The landscape of Natural Language Processing (NLP) is continuously evolving, and with it comes an explosion of specialized embedding techniques designed to better suit individual needs or use cases. This section takes an in-depth look at some of the special types of embeddings that help NLP models to learn better and perform well.

7.3.1 Multimodal Embeddings

This offers multimodal embeddings (that is, information from textual and visual or auditory modalities) for models to be able to more extensively capture context..) These embeddings are exceptionally effective in captioning a picture, understanding the content of a video and cross-modal retrieval.

For example, models such as CLIP (Contrastive Language-Image Pretraining) use textual and visual information together to increase the accuracy in tasks where fine-grained knowledge of both modalities is needed.

7.3.2 Domain-specific Embeddings

So domain-specific embeddings literally mean they are embeddings which are specifically trained on a certain field of text such as the biomedical, legal or financial texts.

The additional embeddings are useful for capturing customized lingo and context that broader, or generalized perhaps the word in am looking for, embeddings might miss.
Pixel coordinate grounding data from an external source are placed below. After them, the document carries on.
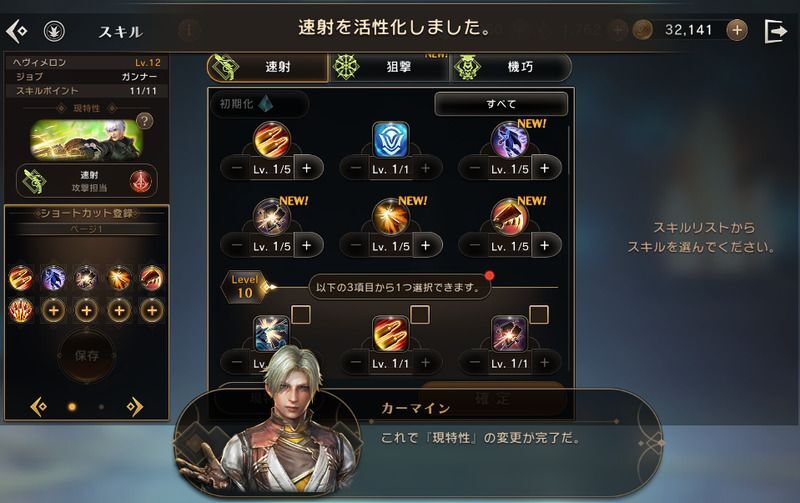This screenshot has height=503, width=800.
Task: Open the すべて filter dropdown
Action: click(x=501, y=104)
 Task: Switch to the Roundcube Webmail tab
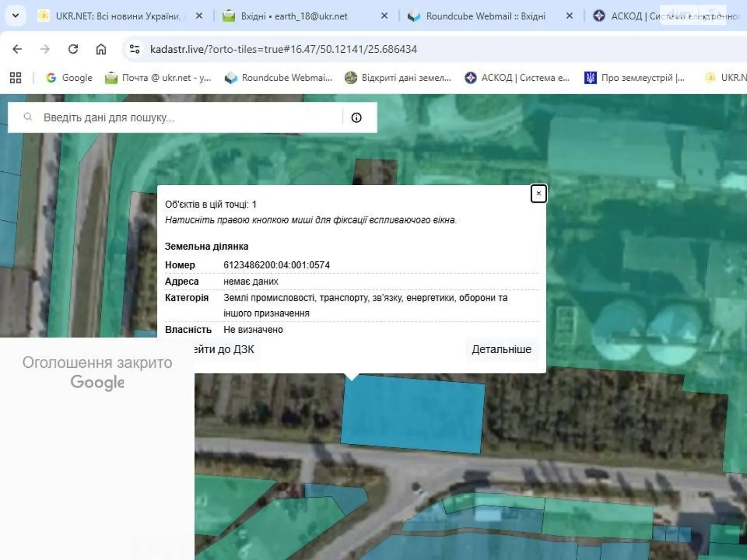[x=485, y=16]
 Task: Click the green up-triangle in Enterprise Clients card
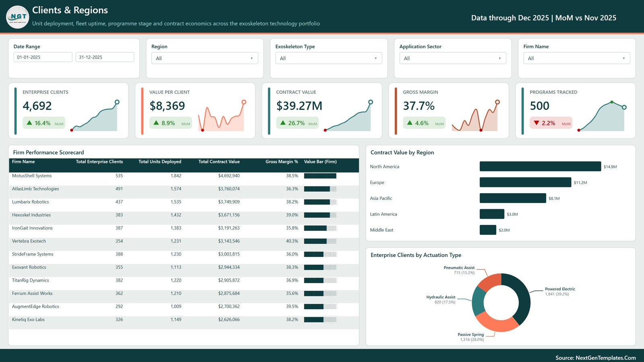pyautogui.click(x=29, y=123)
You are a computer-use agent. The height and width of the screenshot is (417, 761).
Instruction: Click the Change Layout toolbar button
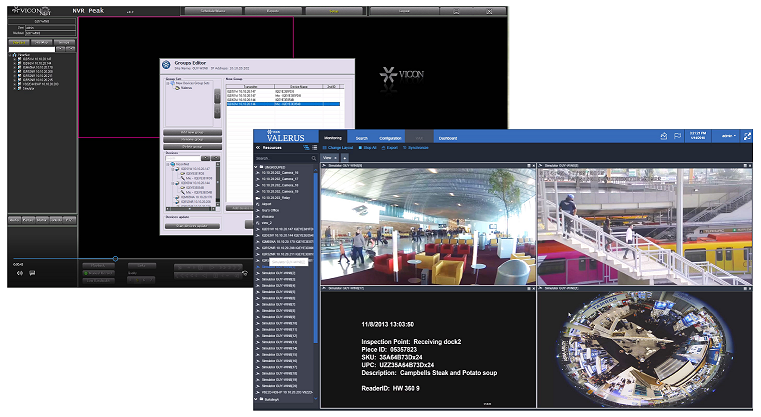341,147
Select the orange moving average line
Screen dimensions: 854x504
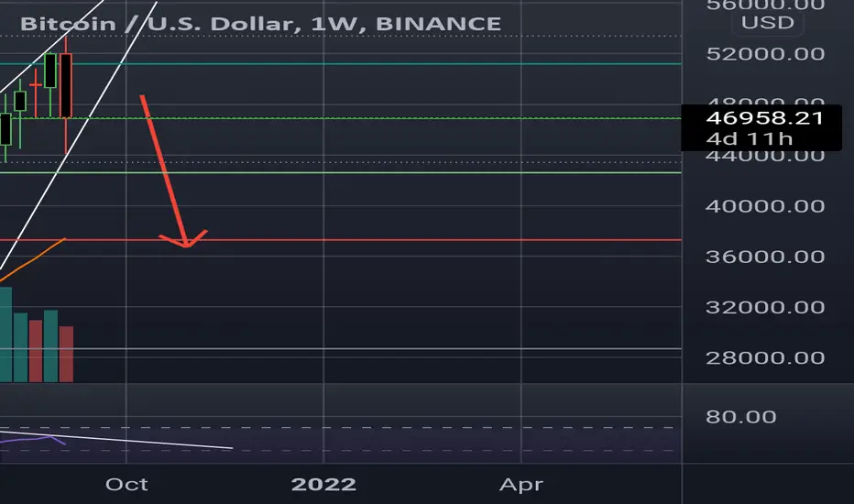[x=33, y=260]
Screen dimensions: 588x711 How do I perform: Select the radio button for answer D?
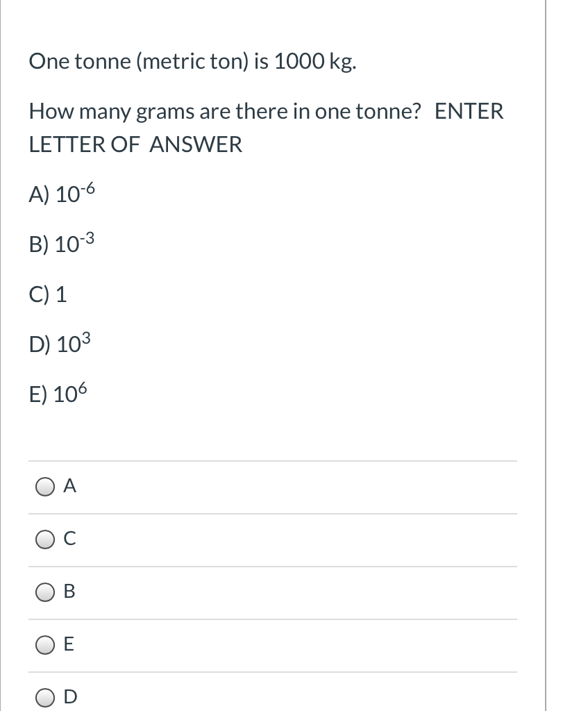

BioBERT, on the other hand, is BioMedically-oriented BERT and training it on biomedical literature helps the model to better understand and process domain-relevant information.

7.3.3 Contextualized Embeddings

The main goal of contextualized embeddings was to account for context (that adds a higher level) — that means words change representations based on surrounding text. ELMo, BERT, RoBERTa which are contextualized embeddings help to solve challenges like the presence of homonymous or polysemous tokens. Such flexibility vastly enhances the effectiveness of NLP duties as it permits spacious semantic representations.

7.3.4 Graph-based Embeddings

Graph-based embeddings come from graph structures, showing connections between entities in a network. These embeddings are important in knowledge graphs, social networks, and recommendation system applications. Models such as Node2Vec and GraphSAGE generate embeddings by the graph topology, which results in learning much deeper relational data.

7.3.5 Temporal Embeddings

Time-aware entities are temporal embeddings to capture the changes in meaning or usage from a historical context. That is useful for trend analysis, event prediction, and time-relevant recommendations. Models that use temporal information, like Temporal Graph Networks, tend to be able to model well the language dynamics and how it walks over time.

7.3.6 Adversarially Trained Embeddings

Adversarially trained embeddings are adversarially robust and incrementally learned by an adversarial training approach. This is particularly important in applications like sentiment analysis and spam detection, where models must perform well even when attacked. The adversarial training techniques along with these embeddings, along improve the quality and reliability of the model as a whole.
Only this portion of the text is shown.